Rewrite everything from the start of the lines down to the line containing "click(x=206, y=265)", replacing "label" with "tag" and leaving everything else as it is.

>>

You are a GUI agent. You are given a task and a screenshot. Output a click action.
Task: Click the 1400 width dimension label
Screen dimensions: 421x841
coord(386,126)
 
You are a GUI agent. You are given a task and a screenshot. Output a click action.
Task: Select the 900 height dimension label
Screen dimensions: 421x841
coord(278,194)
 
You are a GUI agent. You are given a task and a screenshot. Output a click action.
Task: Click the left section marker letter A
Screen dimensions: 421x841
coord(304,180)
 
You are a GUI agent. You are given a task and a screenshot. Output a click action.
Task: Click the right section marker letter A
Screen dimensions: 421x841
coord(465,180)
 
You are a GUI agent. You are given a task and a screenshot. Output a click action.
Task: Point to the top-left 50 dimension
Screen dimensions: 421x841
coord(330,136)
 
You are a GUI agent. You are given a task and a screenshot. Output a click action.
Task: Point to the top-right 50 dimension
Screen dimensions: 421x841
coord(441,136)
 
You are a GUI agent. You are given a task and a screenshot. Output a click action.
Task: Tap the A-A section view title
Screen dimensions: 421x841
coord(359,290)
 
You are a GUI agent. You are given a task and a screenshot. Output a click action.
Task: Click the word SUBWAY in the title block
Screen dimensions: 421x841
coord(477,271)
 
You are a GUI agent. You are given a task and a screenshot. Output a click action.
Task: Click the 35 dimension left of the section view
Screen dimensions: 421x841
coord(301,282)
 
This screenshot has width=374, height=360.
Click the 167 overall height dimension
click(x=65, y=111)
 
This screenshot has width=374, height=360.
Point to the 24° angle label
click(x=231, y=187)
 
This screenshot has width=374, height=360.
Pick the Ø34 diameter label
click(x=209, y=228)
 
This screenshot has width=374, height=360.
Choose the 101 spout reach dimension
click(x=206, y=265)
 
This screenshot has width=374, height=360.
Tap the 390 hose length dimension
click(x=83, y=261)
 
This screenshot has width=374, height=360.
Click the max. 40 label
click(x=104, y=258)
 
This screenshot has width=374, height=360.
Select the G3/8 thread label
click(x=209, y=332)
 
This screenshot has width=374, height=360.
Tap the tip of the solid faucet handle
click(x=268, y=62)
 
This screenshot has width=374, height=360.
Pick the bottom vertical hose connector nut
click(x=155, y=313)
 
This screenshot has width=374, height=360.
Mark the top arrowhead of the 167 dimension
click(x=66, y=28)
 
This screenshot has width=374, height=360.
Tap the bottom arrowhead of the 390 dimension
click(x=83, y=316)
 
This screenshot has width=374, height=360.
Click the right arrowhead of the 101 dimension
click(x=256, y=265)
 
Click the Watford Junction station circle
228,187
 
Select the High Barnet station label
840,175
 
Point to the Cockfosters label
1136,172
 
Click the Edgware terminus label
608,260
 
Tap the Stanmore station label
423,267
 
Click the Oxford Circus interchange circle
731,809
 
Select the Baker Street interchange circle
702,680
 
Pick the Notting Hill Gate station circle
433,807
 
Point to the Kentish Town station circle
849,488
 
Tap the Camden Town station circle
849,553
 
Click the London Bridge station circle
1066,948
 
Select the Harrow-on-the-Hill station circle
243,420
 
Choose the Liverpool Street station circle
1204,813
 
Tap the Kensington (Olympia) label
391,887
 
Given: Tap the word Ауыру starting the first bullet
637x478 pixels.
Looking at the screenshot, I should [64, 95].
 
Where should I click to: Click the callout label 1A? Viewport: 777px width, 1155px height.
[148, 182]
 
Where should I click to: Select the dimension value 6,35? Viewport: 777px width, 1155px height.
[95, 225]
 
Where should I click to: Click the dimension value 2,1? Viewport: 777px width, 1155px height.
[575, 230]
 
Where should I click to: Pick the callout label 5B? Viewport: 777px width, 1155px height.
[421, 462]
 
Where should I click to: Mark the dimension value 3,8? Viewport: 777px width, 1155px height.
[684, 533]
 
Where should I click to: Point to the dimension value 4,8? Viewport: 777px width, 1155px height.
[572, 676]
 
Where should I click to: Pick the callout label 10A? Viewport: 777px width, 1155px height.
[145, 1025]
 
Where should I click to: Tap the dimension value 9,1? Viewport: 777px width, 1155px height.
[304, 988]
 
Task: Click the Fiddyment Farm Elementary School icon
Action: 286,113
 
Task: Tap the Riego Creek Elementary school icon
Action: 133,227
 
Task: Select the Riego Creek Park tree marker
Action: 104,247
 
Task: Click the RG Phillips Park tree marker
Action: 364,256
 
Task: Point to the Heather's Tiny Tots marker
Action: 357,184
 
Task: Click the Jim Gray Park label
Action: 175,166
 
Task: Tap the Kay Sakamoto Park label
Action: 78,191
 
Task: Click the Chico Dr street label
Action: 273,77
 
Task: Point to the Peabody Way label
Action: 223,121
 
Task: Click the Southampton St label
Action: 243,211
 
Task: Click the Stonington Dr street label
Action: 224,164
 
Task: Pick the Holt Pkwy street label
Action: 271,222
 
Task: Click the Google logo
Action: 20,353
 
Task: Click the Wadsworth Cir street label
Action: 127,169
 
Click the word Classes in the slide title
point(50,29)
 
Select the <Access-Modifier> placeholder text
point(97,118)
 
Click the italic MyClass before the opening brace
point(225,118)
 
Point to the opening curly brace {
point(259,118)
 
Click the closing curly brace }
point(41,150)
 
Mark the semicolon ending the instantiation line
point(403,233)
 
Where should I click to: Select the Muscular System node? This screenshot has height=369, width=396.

<<

Full solution
You are a GUI agent. You are given a task and a screenshot. Output a click action.
Task: Click the 1400 width dimension tag
Screen dimensions: 421x841
coord(386,126)
 
You are a GUI agent. You are given a task and a screenshot. Output a click action.
Task: Select the 900 height dimension tag
Screen dimensions: 421x841
coord(278,194)
 
You are a GUI agent. You are given a task and a screenshot. Output a click action.
Task: Click the left section marker letter A
Screen dimensions: 421x841
coord(304,180)
 
You are a GUI agent. You are given a task and a screenshot. Output a click action.
Task: Click the right section marker letter A
Screen dimensions: 421x841
coord(465,180)
 
You are a GUI agent. You are given a task and a screenshot. Output a click action.
Task: Point to the top-left 50 dimension
Screen dimensions: 421x841
coord(330,136)
 
You are a GUI agent. You are given a task and a screenshot. Output a click action.
Task: Point to the top-right 50 dimension
Screen dimensions: 421x841
coord(441,136)
 
You are a GUI agent. You are given a task and a screenshot. Output a click action.
Task: Tap the A-A section view title
Screen dimensions: 421x841
coord(359,290)
 
You are a GUI agent. You are given a task and a screenshot. Output a click action.
Task: Click the word SUBWAY in the title block
Screen dimensions: 421x841
coord(477,271)
 
You are a GUI agent. You are given a task and a screenshot. Output a click action.
Task: Click the 35 dimension left of the section view
Screen dimensions: 421x841
coord(301,282)
 
This screenshot has width=374, height=360.
Click the 167 overall height dimension
click(x=65, y=111)
 
This screenshot has width=374, height=360.
Point to the 24° angle tag
click(x=231, y=187)
 
This screenshot has width=374, height=360.
Pick the Ø34 diameter tag
click(x=209, y=228)
 
This screenshot has width=374, height=360.
Choose the 101 spout reach dimension
click(x=206, y=265)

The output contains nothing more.